Author(s):Montes, Leonidas
Schliesser, Eric
Reviewer(s):Young, Jeffrey T.

Published by EH.NET (March 2007)

Leonidas Montes and Eric Schliesser, editors, New Voices on Adam Smith. London: Routledge, 2006. xxi + 364 pp. $145 (cloth), ISBN: 0-415-35696-2.

Reviewed for EH.NET by Jeffrey T. Young, Department of Economics, St. Lawrence University.

George Stigler began his banquet speech at the Glasgow University bicentennial of the publication of the Wealth of Nations with the now frequently quoted salutation, “I bring you greetings from Adam Smith, who is alive and well and living in Chicago.” (quoted in Meek, p. 3) Thirty odd years later the remark remains true, though ironically not in the Economics Department. Of the fourteen young scholars whose work is published in this book, five earned their Ph.D.s at the University of Chicago, none in economics. Indeed of the fifteen only four are economists, despite the book’s placement in Routledge’s Studies in the History of Economics series. This is reflective of the fact that Smith scholarship has largely moved away from seeing WN and its seminal role in the nineteenth century development of economics as a discipline as Smith’s crowning achievement. The focus today is largely on seeing Smith’s system as a whole, of which The Theory of Moral Sentiments is the foundational work. This is even true among economists who now trawl through TMS in search of interesting hypotheses in the new field of behavioral economics (see Ashraf, Camerer, and Lowenstein, 2005). However, it is even more true among philosophers, who now find TMS a rich vein of philosophical insight, whereas previously it was largely unread or misread.

These trends are amply on display in the present volume, as is Smith’s healthy status among a new generation of international academics. Montes and Schliesser are to be commended for assembling a wide-ranging and stimulating set of essays from a talented group of scholars all of whom completed their doctorate since 2000. The book consists of fifteen chapters organized into four parts, which deal respectively with Adam Smith’s sources and influence, moral theory, economics, and theory of knowledge. A book of this sort does not lend itself easily to adequate treatment in a short review. The coverage ranges widely over all aspects of Smith’s work, with particular attention to the relatively neglected essays on the arts, languages, and the history of science.

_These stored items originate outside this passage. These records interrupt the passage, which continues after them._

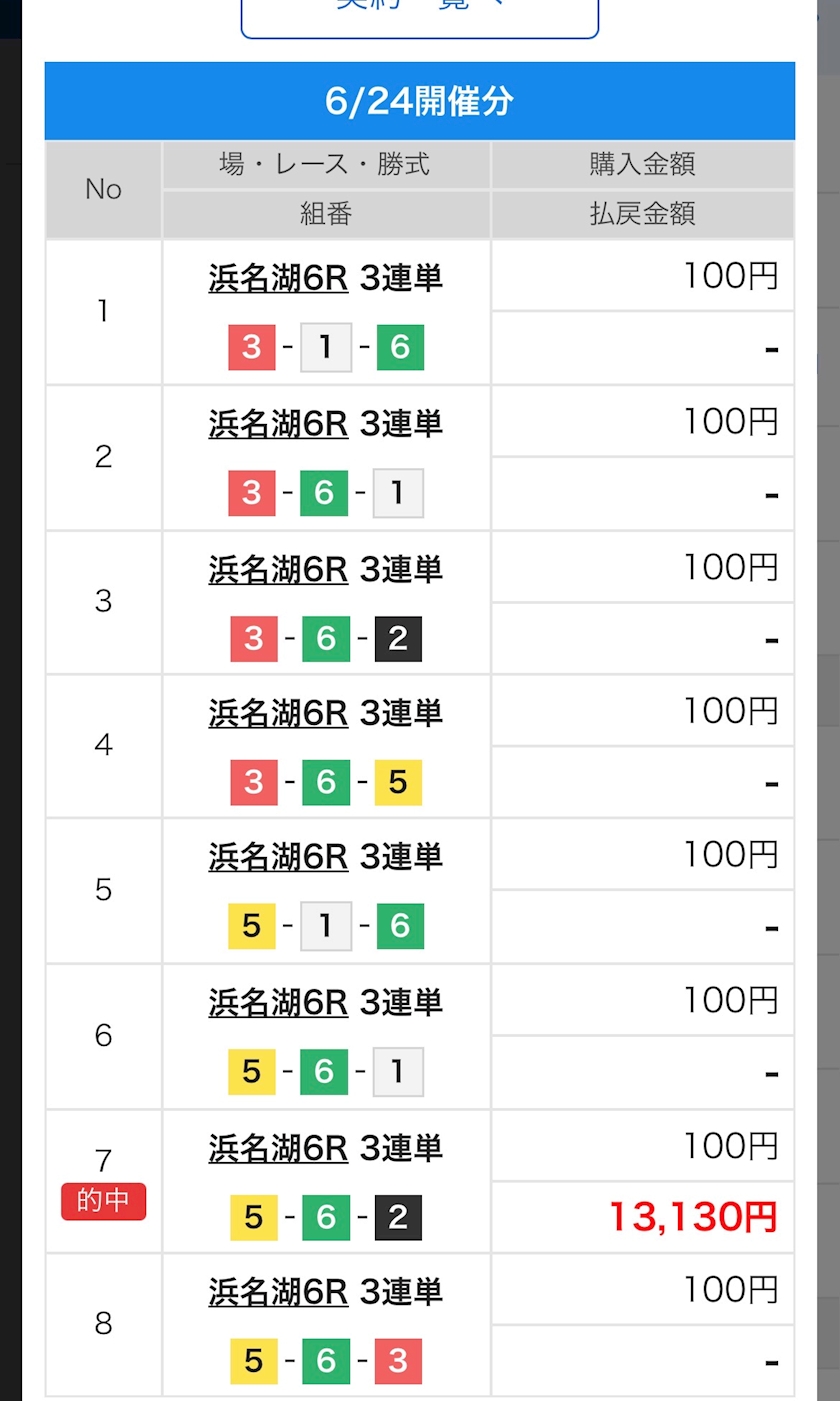Open the 浜名湖6R link in row 6
The width and height of the screenshot is (840, 1401).
tap(278, 1001)
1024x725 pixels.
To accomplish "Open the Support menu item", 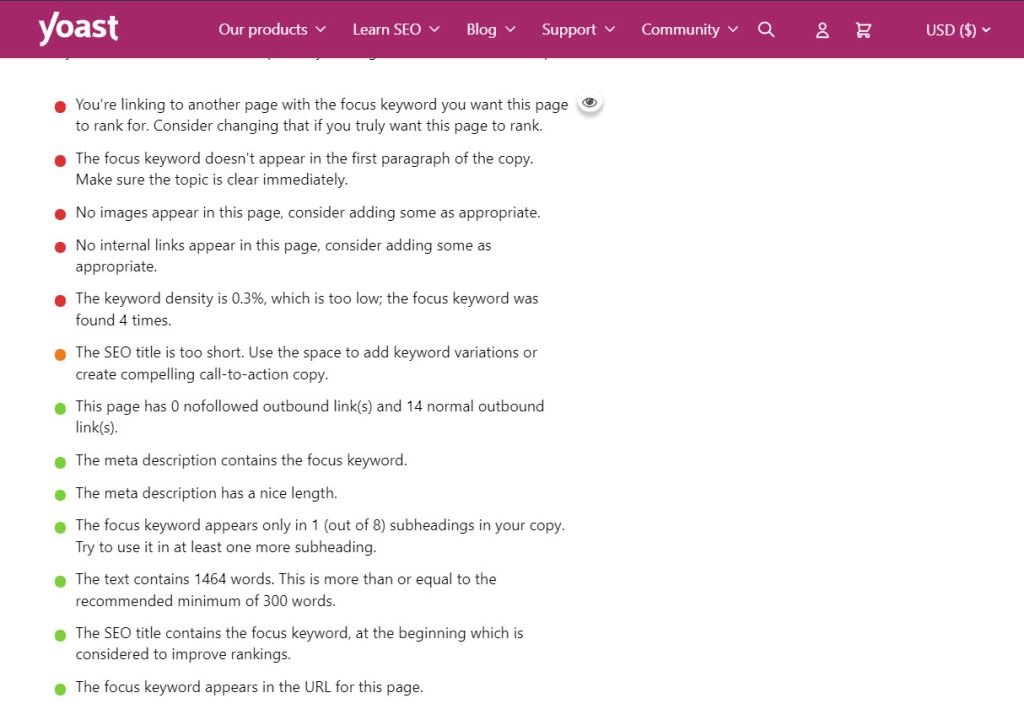I will [x=578, y=30].
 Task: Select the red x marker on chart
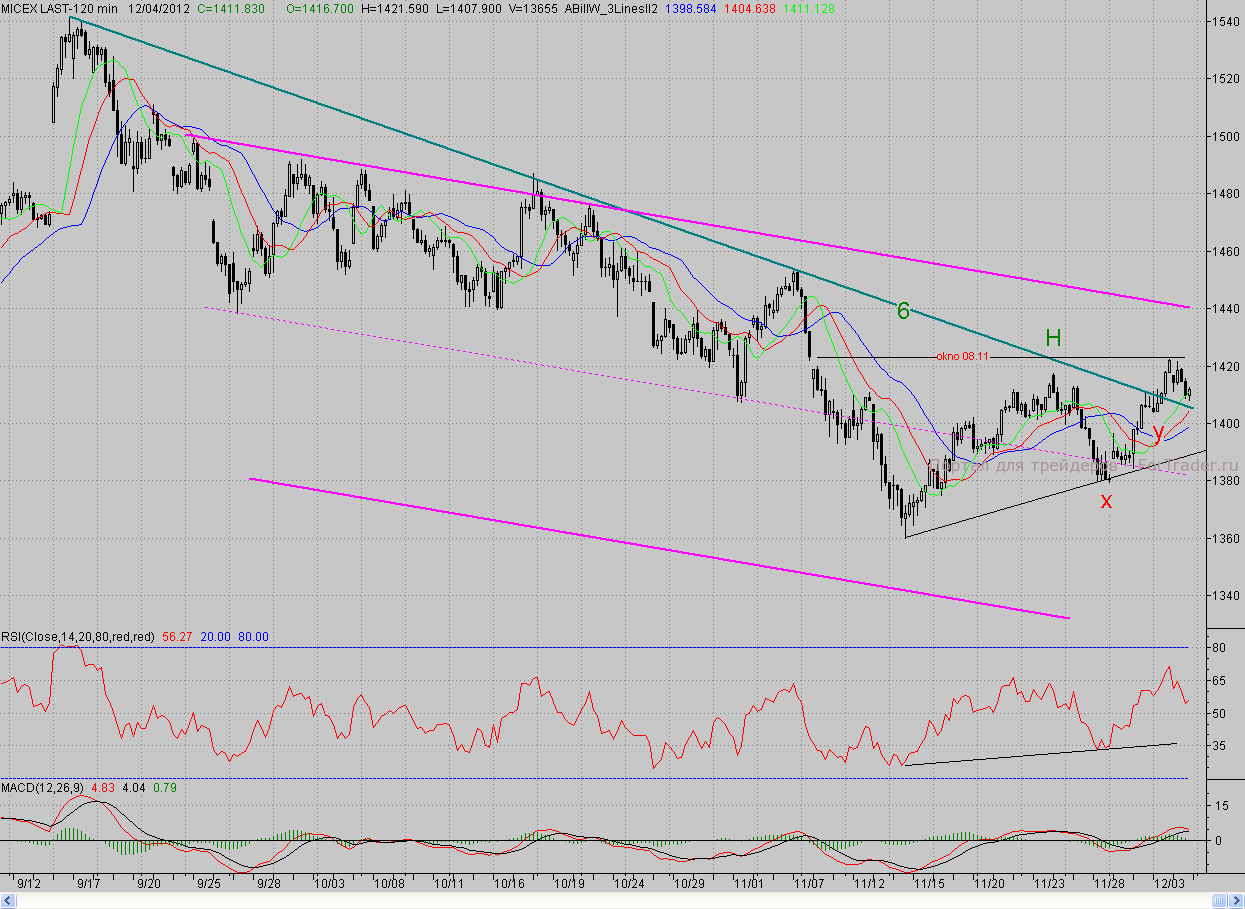1106,502
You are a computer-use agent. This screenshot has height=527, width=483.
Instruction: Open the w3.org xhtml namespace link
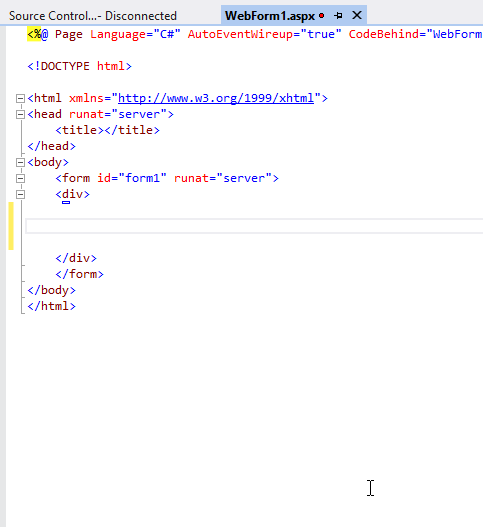216,98
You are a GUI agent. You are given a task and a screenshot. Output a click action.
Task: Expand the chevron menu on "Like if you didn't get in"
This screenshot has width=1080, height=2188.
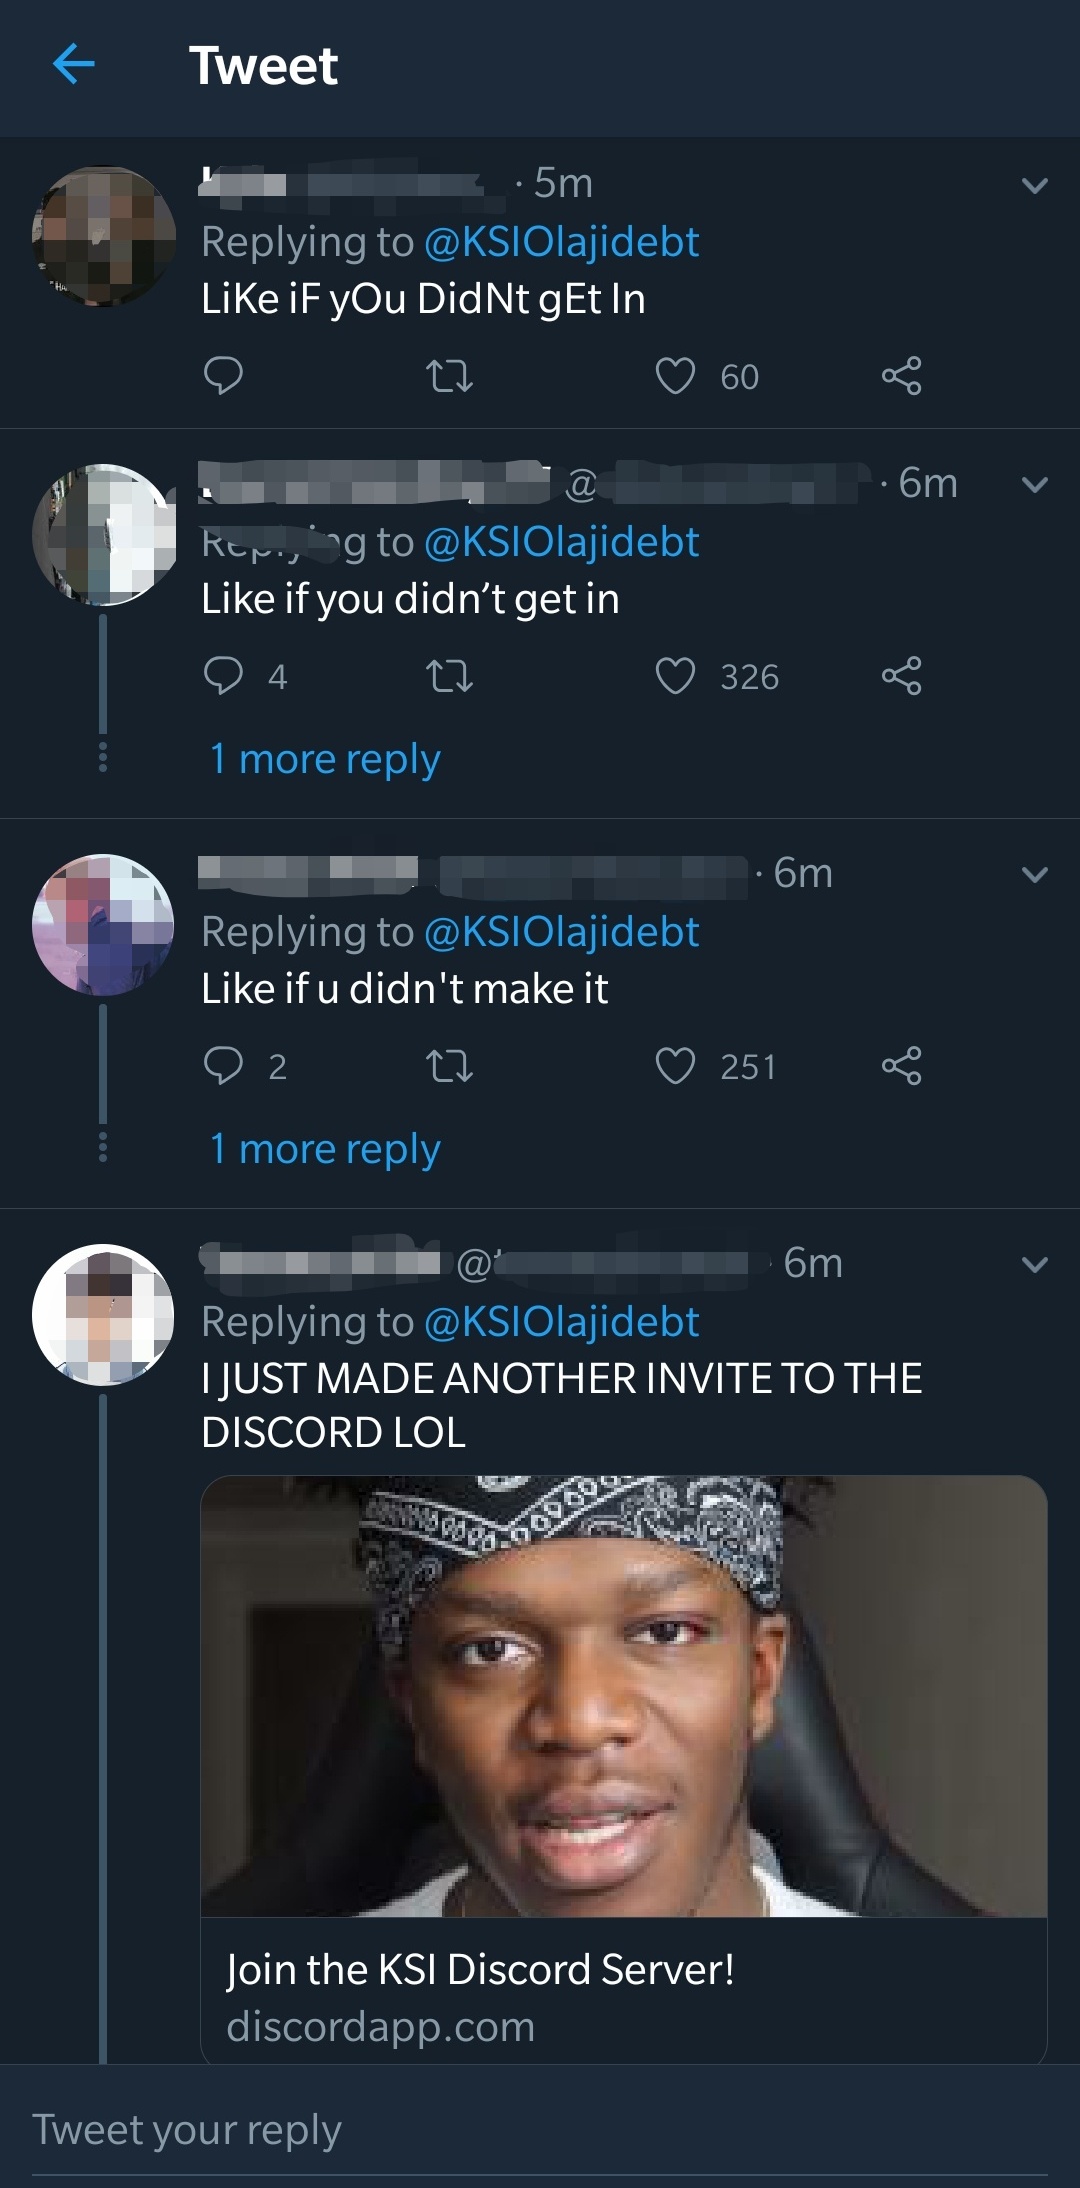[1035, 485]
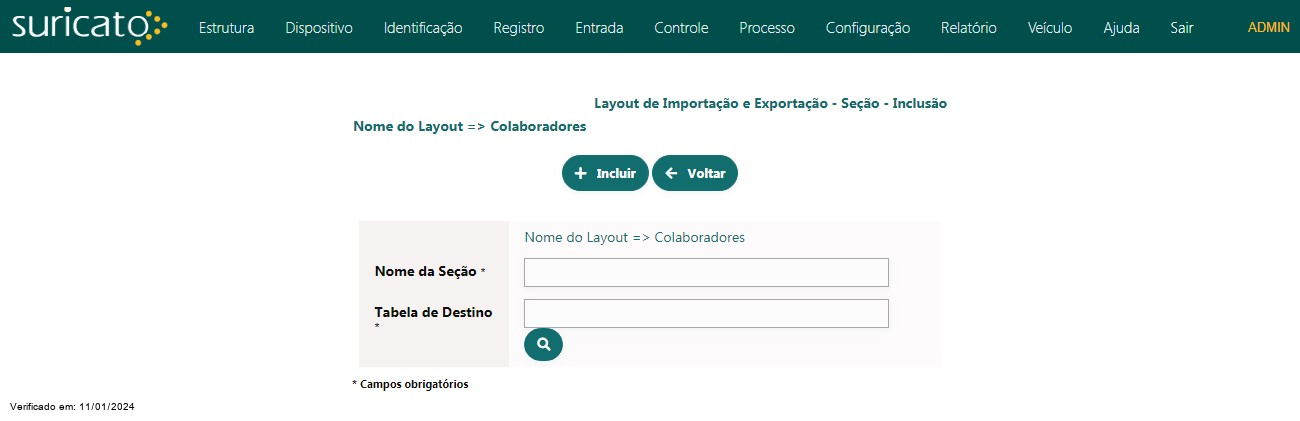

As an historian of economics, though, I was particularly interested to see what the younger generation is doing with Smith’s economics. The answer is “not much,” although I do not mean this in a negative way at all. The economics section consists of three essays on Smith’s relation to Mandeville, his interpretation and use of Newtonian method in economics, and his analysis of paper money. As the training of professional economists has long since separated itself from mastery of the classics, interest in the analytical material in WN has waned. Leon Montes’s essay on Newtonianism and general equilibrium theory is about the only place where this book touches on topics that have historically been of interest to professional economists. Here he advances the idea that modern general equilibrium theory, by which is meant the axiomatic approach to general equilibrium modeling, has its philosophical roots in French interpretations and adaptations of Newton’s scientific method. Smith, however, absorbed a Scottish Newtonianism that was empirical, inductive, and, in its application to human affairs, historical. Therefore, associating Smith’s invisible hand with the modern theory, say as an early statement of the theorems of welfare economics, reflects a fundamental philosophical misunderstanding of Smith’s application of Newtonian science.

It is not surprising to me that British empiricists and French rationalists would come up with very different readings of Newton. However, I would like to suggest that if we take a broader perspective in terms of what we classify as general equilibrium modeling, there is more under the sun than Walrasian general equilibrium models. Surely Sraffa’s production of commodities qualifies as general equilibrium modeling, as does Marx’s transformation problem. Indeed, there is plenty of general equilibrium reasoning in Smith, which is expressible in simultaneous equations models. The famous beaver and deer case of the early and rude state, which introduces a labor embodied value theory, is surely a general equilibrium model. While I agree wholeheartedly with the thrust of Montes’s paper, that Walrasian general equilibrium falsely sails under a Smithian flag, I do not think we can conclude there is no concept of general equilibrium to be found in Smith. Nor would I preclude the possibility that Smith may have inspired Walrasian modeling in some way, and that modern theories of the automaticity of the market mechanism owe at least some intellectual debt to Smith. After all, one does not need to have a deep understanding of the sources and context of Smith’s book to be stimulated and taught by it. Misunderstanding can lead to insight also.

This book will be of interest primarily to Smith specialists, both economists and non-economists. I believe that essays are perhaps a bit too narrowly focused, and cover a wide range of interesting, but off-beat, topics, that the general historian of economics may not find much of interest here. I must confess, though, that I did not find the essays to be uniformly interesting to me. At times I felt they suffered some from the young scholar’s eagerness to be original and provocative, perhaps stretching a point. It is good to know, however, that Smith is alive and well among a new generation of accomplished scholars. Their depth and breadth of understanding of a quite complex thinker, as well as their passion for Smith’s unique body of work, is very gratifying.


Nava Ashraf, Colin F. Camerer and George Lowenstein, 2005. “Adam Smith, Behavioral Economist,” Journal of Economic Perspectives, 19(3), Summer, pp. 131-146.

Ronald L. Meek, 1977. Smith, Marx and After, London: Chapman and Hall.

Jeffrey T. Young is the A. Barton Hepburn Professor of Economics at St. Lawrence University in Canton, New York. He is the editor of The Elgar Companion to Adam Smith (forthcoming) and his most recent publication is “Adam Smith and New Institutional Theories of Property Rights,” Adam Smith Review 2.